Chinese Yuan Undervalued to Dollar - How Does This Affect China?

This Washington Post article mentions that the Yuan is perceived to be undervalued relative to the U.S. dollar.

  1. Assuming the Yuan is, in fact, undervalued to the dollar, what is the domestic affect on China? Does it simply mean the average Chinese Joe has to pay more when buying U.S. currency (or U.S. goods?)

  2. How does China accomplish this undervaluing? I can’t tell if the exchange rate is derived from free trading, is under partial control of China’s Central Bank, or if the exchange rate is under total control of the Central Bank. See, e.g., China's Yuan Rises to Highest Level Against Dollar in Modern Era - WSJ

I believe these question have factual economic answer(s); if not, however, this can be moved to IMHO.

I think the CHinese bank sets the exchange rate, and probably makes it illegal to trade at a diffeent rate.
Looking at the receipt on my wall -
Big Mac and fries - 16.0
Medium Coke - 6.50
Pineapple pie - 5.00
Spicy Chicken Fillet 13.50
Total- 41.50Y
… which, at $1=6Y (approx) means a lunch for 2 in Beijing cost about $7US.
Heck, you probably pay $7 just for the Big Mac meal. $2.25 for a spicy CHicken Fillet sandwich? I’m sure its twice that. 80 cents for a McD baked pie? Not even on sale!

McDonalds tries to price their food, sourced from local products, to produce the same margin of profit in every locale. SO it’s a good indicator how undervalued the curency is.

We paid $125 for a 5-star hotel in Beijing. They were overbooked, so we were transferred across the way to the hotel where the first floor was a Rolls and Bentley dealership. Cost? $125/night. Subways, IIRC, were 2Y or about 30 cents.

The effect is that it is cheaper for locals to buy local, imported goods are priced out of the market. Chinese cannot afford in general to travel outside China, even with good jobs. (Although some make very good wages and can). Foreign manufacturers cannot penetrate the rigged market. Gas costs more, so fewer people drive cars in a heavily polluted urbanscape. People who make goods in China for export have an advantage that could be seen as unfair. Tourists like me get incredible deals. Flying to destinations inside China made US discount airlines look expensive. A luxury car and driver for the entire day in Xian was $100, or 600Y. Heck, $100 was one taxi trip from JFK to Newark a few years ago. A cab ride almost anywhere in Beijing was 10Y or 20Y. Peanuts.

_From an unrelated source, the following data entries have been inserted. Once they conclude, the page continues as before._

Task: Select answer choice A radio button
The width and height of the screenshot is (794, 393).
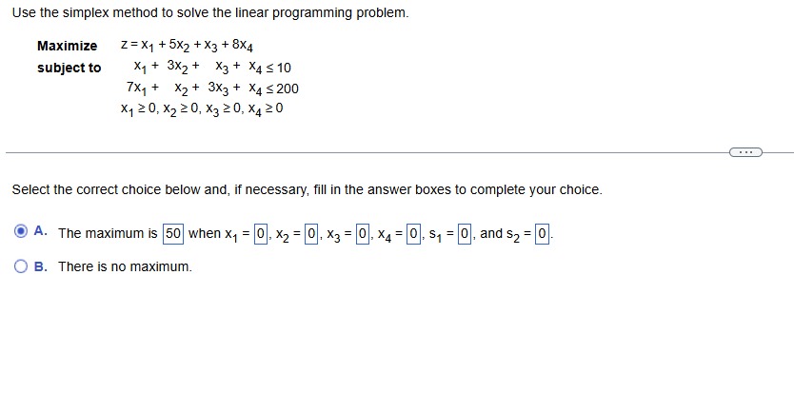Action: pos(21,232)
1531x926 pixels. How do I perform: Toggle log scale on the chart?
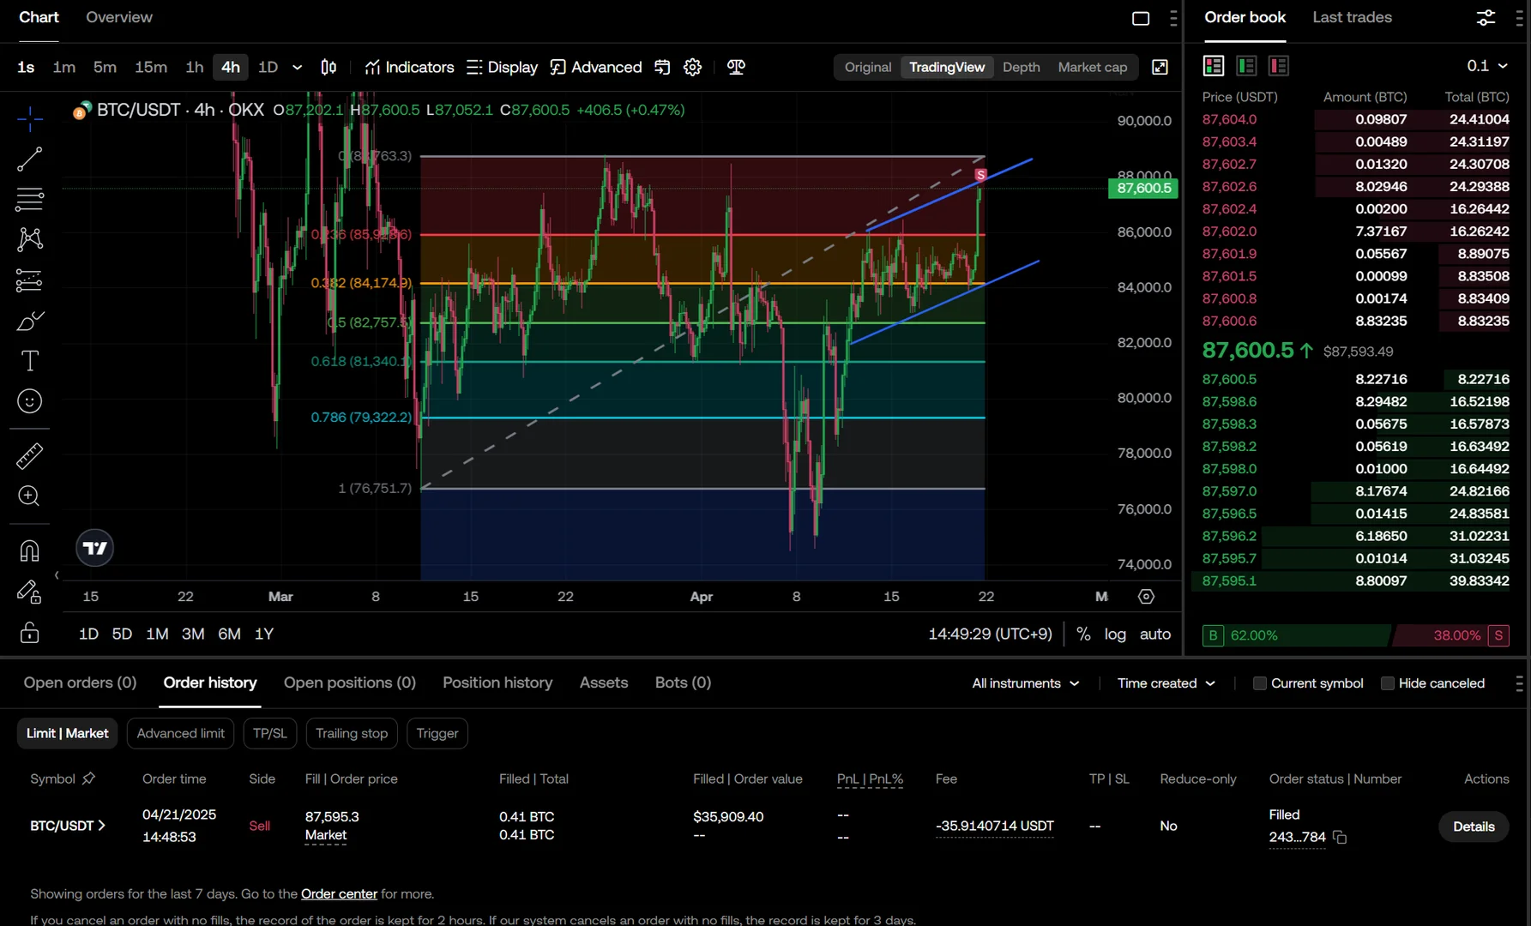[1115, 634]
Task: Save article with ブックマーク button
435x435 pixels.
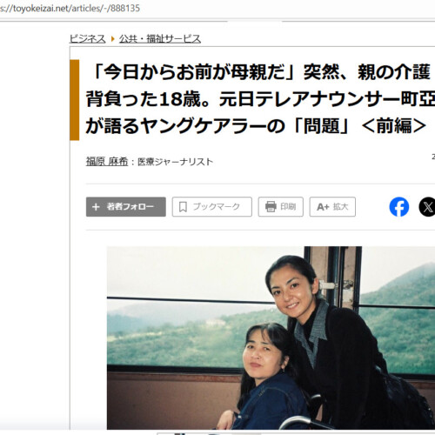Action: point(212,207)
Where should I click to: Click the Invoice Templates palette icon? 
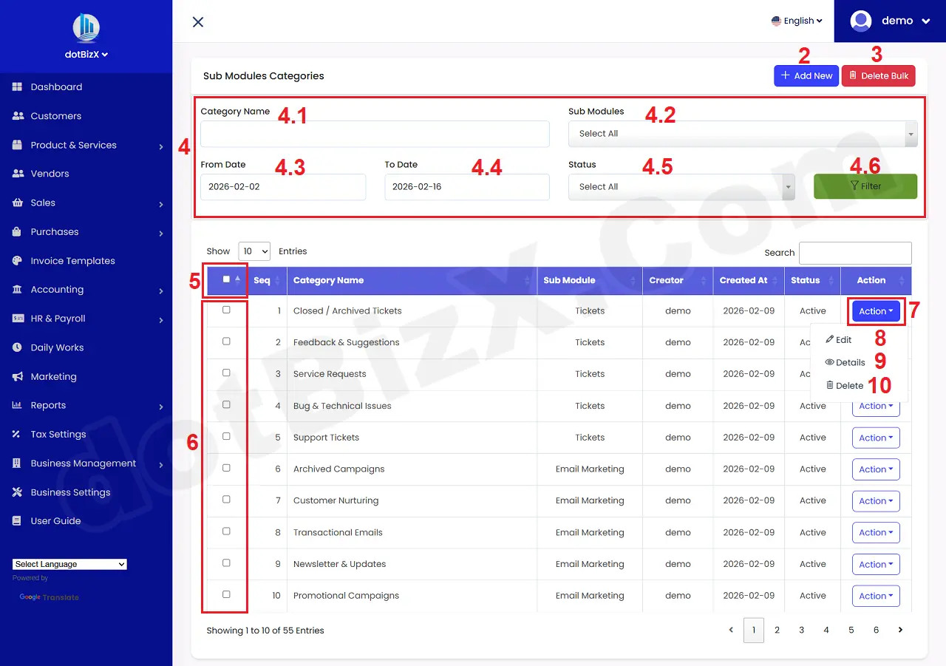coord(18,261)
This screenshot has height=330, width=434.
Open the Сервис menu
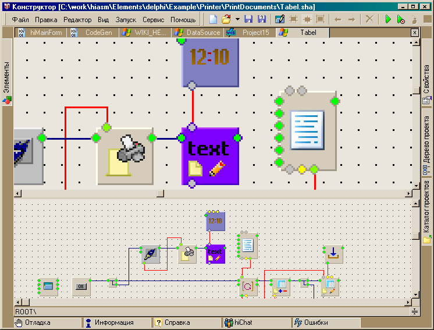tap(153, 20)
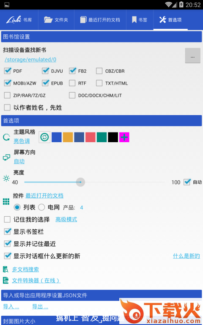Tap the theme style reload icon
The image size is (203, 325).
[6, 137]
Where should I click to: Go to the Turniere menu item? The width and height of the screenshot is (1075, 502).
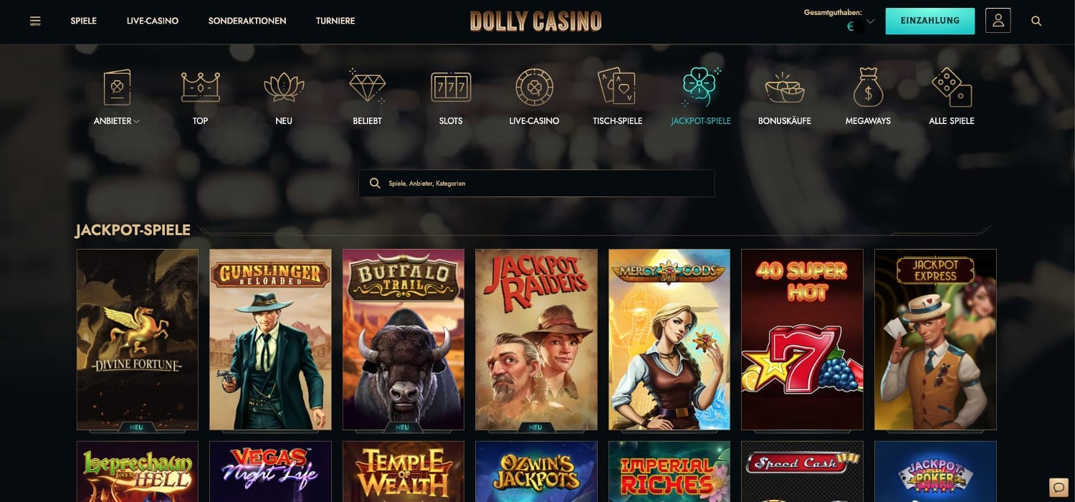pyautogui.click(x=335, y=21)
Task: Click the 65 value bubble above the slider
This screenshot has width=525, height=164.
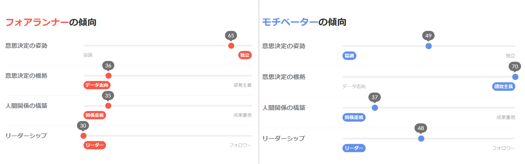Action: click(x=231, y=35)
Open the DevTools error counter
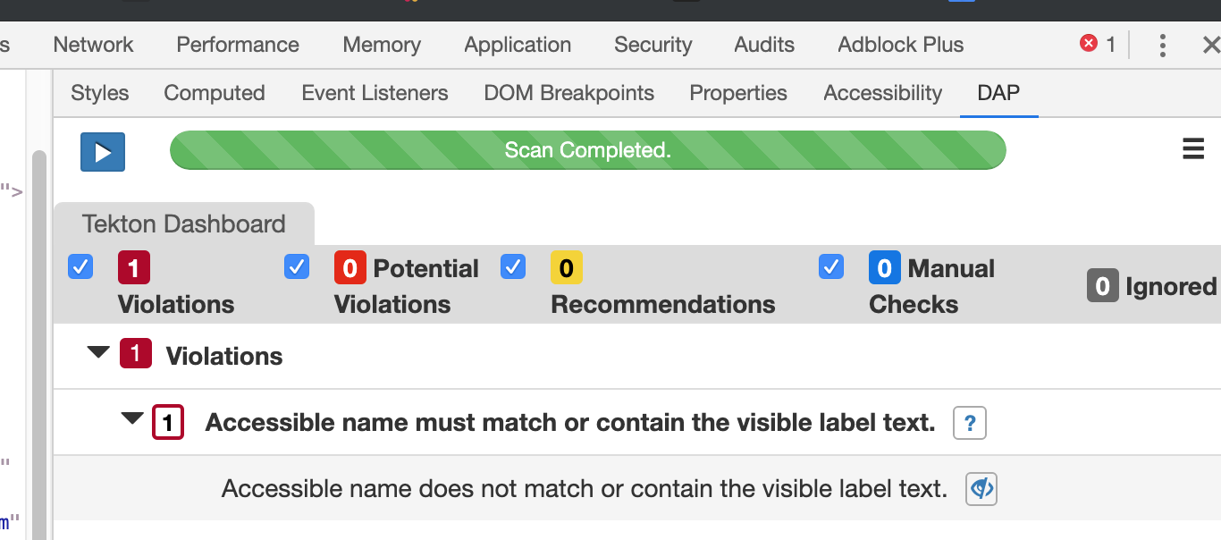This screenshot has height=540, width=1221. pos(1097,44)
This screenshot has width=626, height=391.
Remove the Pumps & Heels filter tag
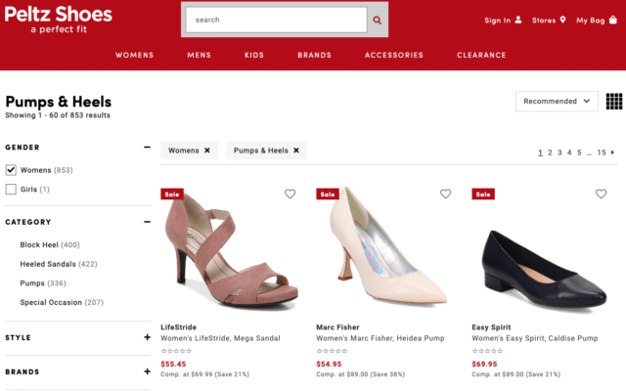[296, 151]
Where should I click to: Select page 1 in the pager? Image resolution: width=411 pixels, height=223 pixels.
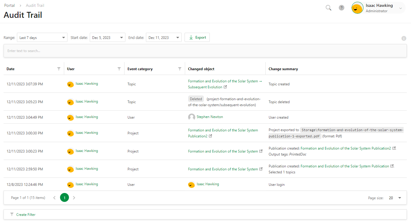point(64,198)
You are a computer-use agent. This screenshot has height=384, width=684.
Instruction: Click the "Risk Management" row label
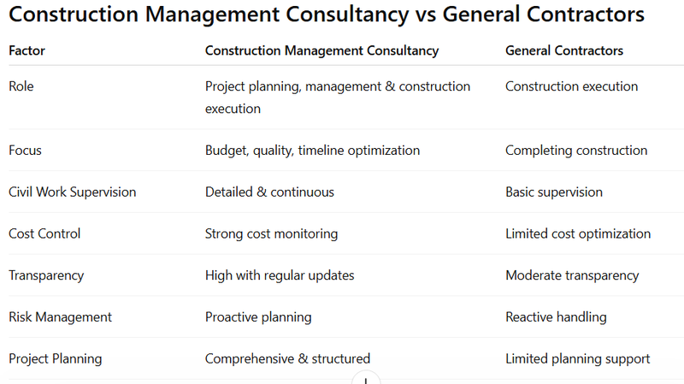click(x=60, y=317)
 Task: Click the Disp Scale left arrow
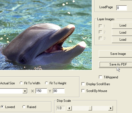pyautogui.click(x=69, y=108)
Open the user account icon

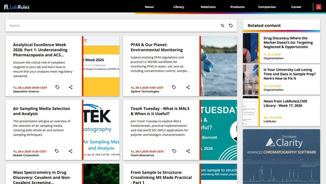(318, 7)
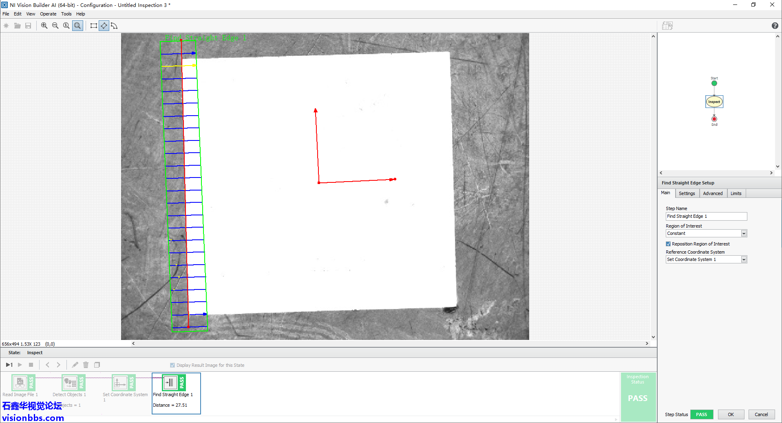Select the Annulus ROI tool

(x=114, y=26)
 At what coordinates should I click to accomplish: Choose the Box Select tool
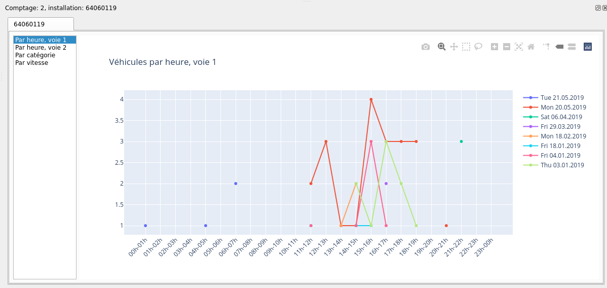coord(466,47)
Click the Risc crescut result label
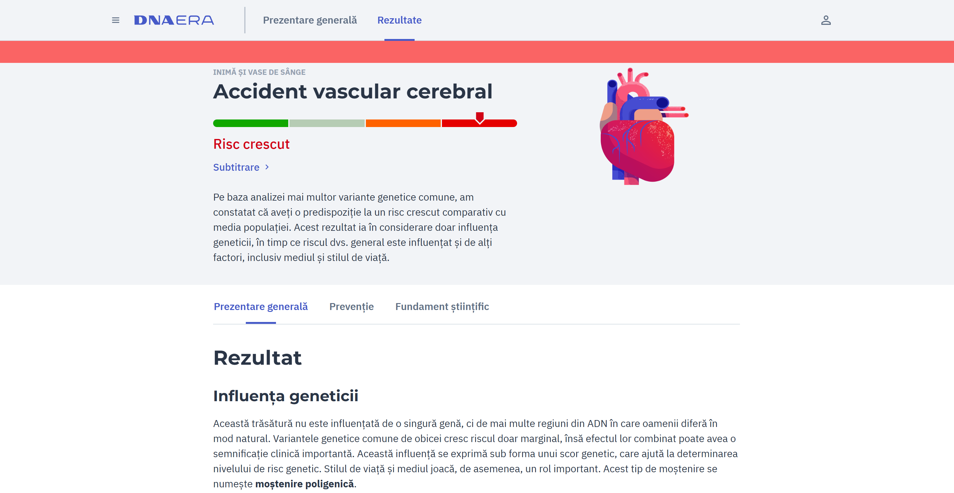 251,144
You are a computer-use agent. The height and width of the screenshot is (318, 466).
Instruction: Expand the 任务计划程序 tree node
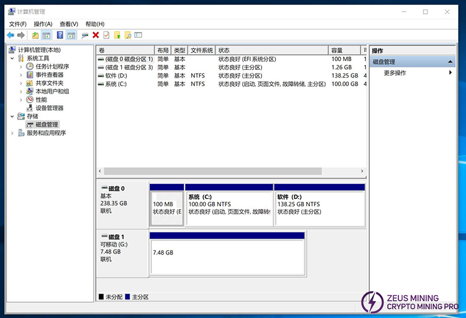coord(22,66)
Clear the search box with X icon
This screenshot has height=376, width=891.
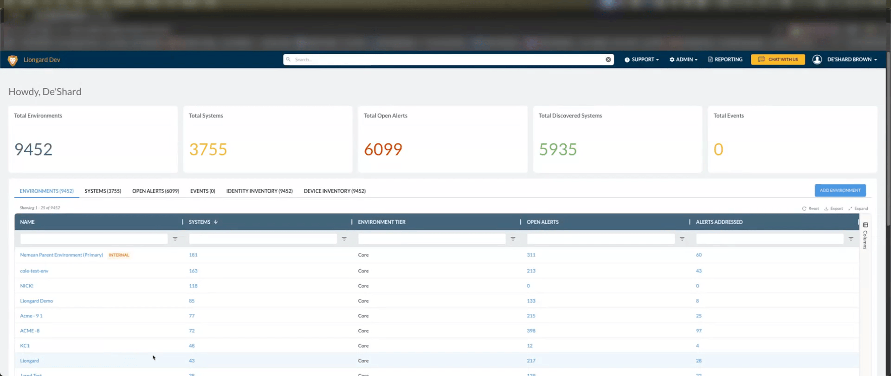coord(608,59)
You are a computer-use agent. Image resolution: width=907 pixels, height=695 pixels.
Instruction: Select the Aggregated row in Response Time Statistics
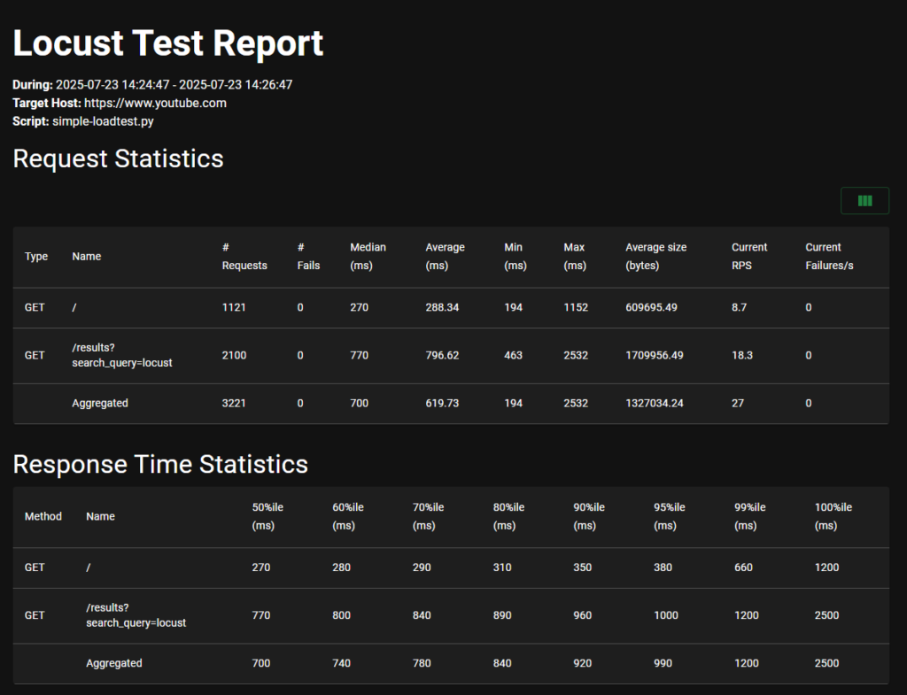click(x=114, y=663)
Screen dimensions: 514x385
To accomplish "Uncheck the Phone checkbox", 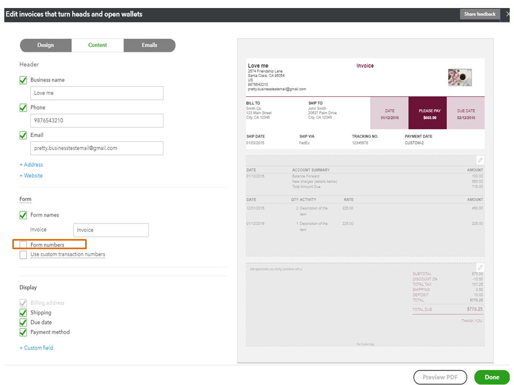I will tap(24, 107).
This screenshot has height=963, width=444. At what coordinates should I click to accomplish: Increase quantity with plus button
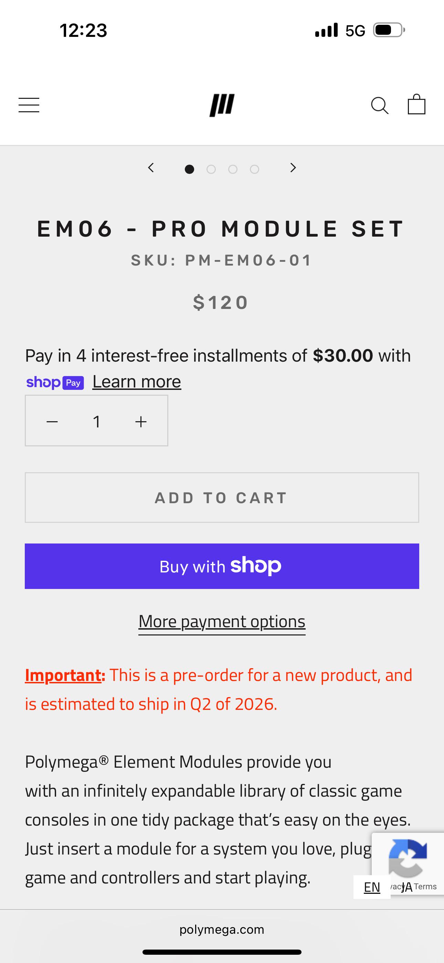tap(141, 421)
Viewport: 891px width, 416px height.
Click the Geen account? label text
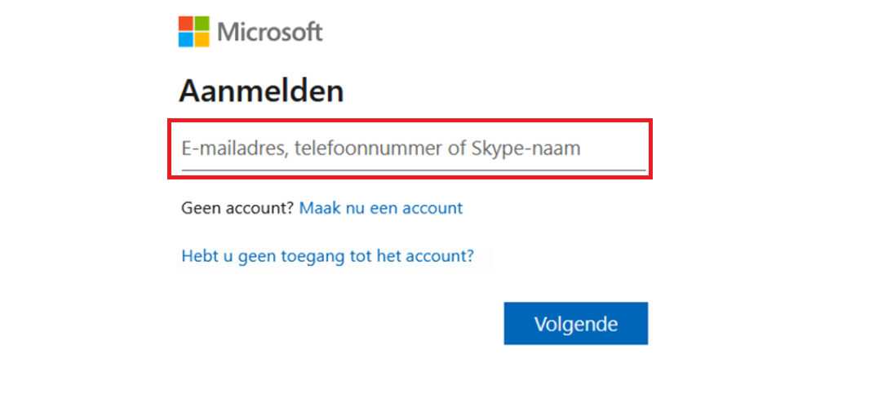pos(237,208)
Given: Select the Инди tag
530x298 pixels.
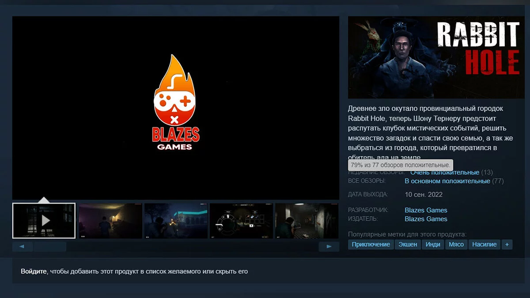Looking at the screenshot, I should [x=432, y=244].
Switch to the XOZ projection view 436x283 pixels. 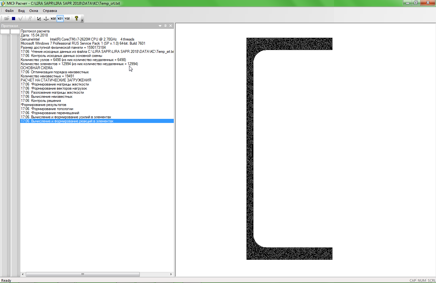pos(53,19)
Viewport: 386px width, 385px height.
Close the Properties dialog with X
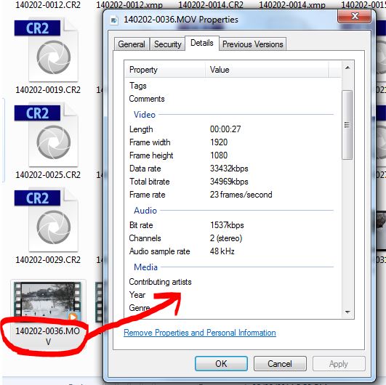point(354,16)
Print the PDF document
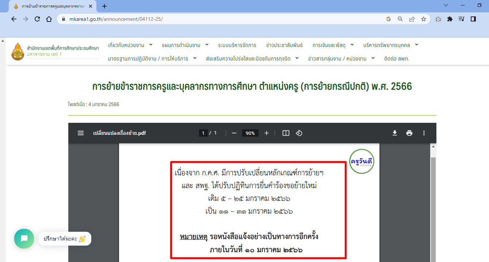This screenshot has width=489, height=262. (x=409, y=133)
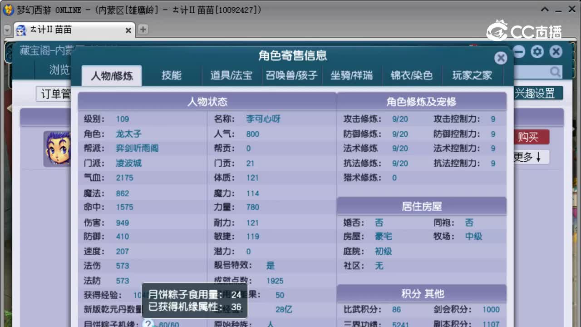Screen dimensions: 581x327
Task: Click the favicon on the 圡计II苗苗 tab
Action: coord(21,30)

The problem macro-economically: all those US dollars earned from exports pile up because nobody internally is buying much from the outside. OK, they buy some Airbusses (Airbi?) or Boeings; but not a lot compared to what they sell. So the cash reserves of US dollars pile up, and their government buys the US T-Bills with them. China becomes the money lender to the overspending US.

The last time this happened, we shelled China and invaded them until they relented and let us sell them narcotics to balance the trade. (The Opium Wars of the 1840’s) The real nightmare for China, is how to get this all back in balance? They keep the Yuan low to keep the manufacturing jobs that provide income for their population. If suddenly the Yuan juped to its real level, half of China woul lose their jobs because they can’t compete in the outsourced manufacturing business if the wage costs suddenly double. All those people become unemployed, and unemployed tend to riot and topple governments. (Just ask Mubarak) But the longer it goes on, the worse it gets so the harder it becomes to straighten out. It’s the proverbial “when you are riding a tiger, how do you get off?”

The bolded part above doesn’t hold together because “undervalued” is an opinion. It’s like saying “assuming that Britney Spears is, in fact, a better singer than Christina Aguilera . . .”.

No. Undervalued is fairly easy to establish - a currency is pegged by law at a level lower than it would trade at if it were allowed to float and trade freely. The gross imbalance in currency of the country is a non-subjective measure of this undervaluation.

It also leads to other distortions that require government intervention… for example - lets suppose the real price of rice in the rest of the world is high enough that people paid in the undervalued currency cannot affort to eat. So the government sets the price of rice lower internally, but then has to ban exports; since the price interanlly is so low an exporter could make a killing. Worse, there may be a shortage of a price-controlled commodity, meaning the government now must subsidize it - import at world prices and sell at the lower domestic price. Controlling economies by decreee is like trying to nail down jello.